文摘Background:Traditionally,a stoma is established after resection of perforated or necrotic intestine for isolated intestinal perforation (IIP) and necrotizing enterocolitis (NEC).We compared the outcome of resection and anastomosis (RA) with stoma formation (RS). Methods:Sixty-eight neonates undergoing laparotomy for IIP (n=20),NEC(n=43),and indeterminate cause (n=5) were reviewed retrospectively. Intestinal resection was followed by either anastomosis or stoma. The primary outcome measure was the frequency of anastomosis-and stoma-related complications. Results:The median gestational age (GA) was 28.5 weeks and birth weight (BW)-was 940 g. Thirty-seven neonates had RA (NEC 22,IIP 14,1 unknown),28 RS (NEC 21,IIP 6,1 unknown),and 3 laparotomy only. Twenty-five neonates died postoperatively.
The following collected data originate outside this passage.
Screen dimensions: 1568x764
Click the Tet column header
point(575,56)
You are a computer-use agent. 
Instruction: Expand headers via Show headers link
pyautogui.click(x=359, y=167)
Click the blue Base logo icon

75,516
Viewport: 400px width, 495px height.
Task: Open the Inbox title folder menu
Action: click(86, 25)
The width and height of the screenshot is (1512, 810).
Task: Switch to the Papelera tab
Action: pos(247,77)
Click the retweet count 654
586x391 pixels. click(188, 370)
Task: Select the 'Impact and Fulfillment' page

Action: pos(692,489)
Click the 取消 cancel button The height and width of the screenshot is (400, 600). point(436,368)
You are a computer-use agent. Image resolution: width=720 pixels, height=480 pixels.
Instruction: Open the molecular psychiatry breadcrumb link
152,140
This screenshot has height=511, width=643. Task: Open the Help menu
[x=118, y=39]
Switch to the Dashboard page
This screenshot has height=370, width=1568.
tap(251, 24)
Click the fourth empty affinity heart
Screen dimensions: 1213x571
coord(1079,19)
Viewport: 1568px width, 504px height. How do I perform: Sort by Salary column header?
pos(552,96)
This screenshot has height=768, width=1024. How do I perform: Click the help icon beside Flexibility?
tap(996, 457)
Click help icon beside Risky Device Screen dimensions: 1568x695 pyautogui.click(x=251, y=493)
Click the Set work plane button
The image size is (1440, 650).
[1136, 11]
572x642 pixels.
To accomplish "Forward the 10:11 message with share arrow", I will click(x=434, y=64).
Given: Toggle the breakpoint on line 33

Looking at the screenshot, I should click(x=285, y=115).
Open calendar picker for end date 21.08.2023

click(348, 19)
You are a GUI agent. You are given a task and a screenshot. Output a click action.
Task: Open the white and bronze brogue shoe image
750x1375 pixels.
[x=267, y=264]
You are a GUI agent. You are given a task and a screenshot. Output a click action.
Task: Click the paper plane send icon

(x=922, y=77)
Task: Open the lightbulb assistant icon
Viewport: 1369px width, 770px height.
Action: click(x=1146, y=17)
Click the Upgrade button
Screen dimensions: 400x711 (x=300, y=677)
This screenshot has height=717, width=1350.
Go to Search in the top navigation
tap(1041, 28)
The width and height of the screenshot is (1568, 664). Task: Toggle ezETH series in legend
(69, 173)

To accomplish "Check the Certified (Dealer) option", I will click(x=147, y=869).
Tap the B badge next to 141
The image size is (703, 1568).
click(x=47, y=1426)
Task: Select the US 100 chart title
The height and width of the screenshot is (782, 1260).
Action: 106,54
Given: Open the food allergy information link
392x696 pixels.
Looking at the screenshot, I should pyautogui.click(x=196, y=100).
The mean ± SD GA of those who survived was 30 ± 4.5 weeks and those who died was 27.2 ± 3.5 weeks (P=0.008). The mean BW for those that survived was 1440.5 ± 865.1 g and those who died was 827.7 ± 385.1 g (P=0.002). There was no statistically significant difference between the RA and RS groups for GA (P=0.93),BW(P=0.4),general complications (P=0.96),anastomosis and stoma complications (P=0.48),and deaths (P=0.42). Conclusions:RA,rather than stoma,is an acceptable option in the surgical management of preterm neonates with IIP or NEC.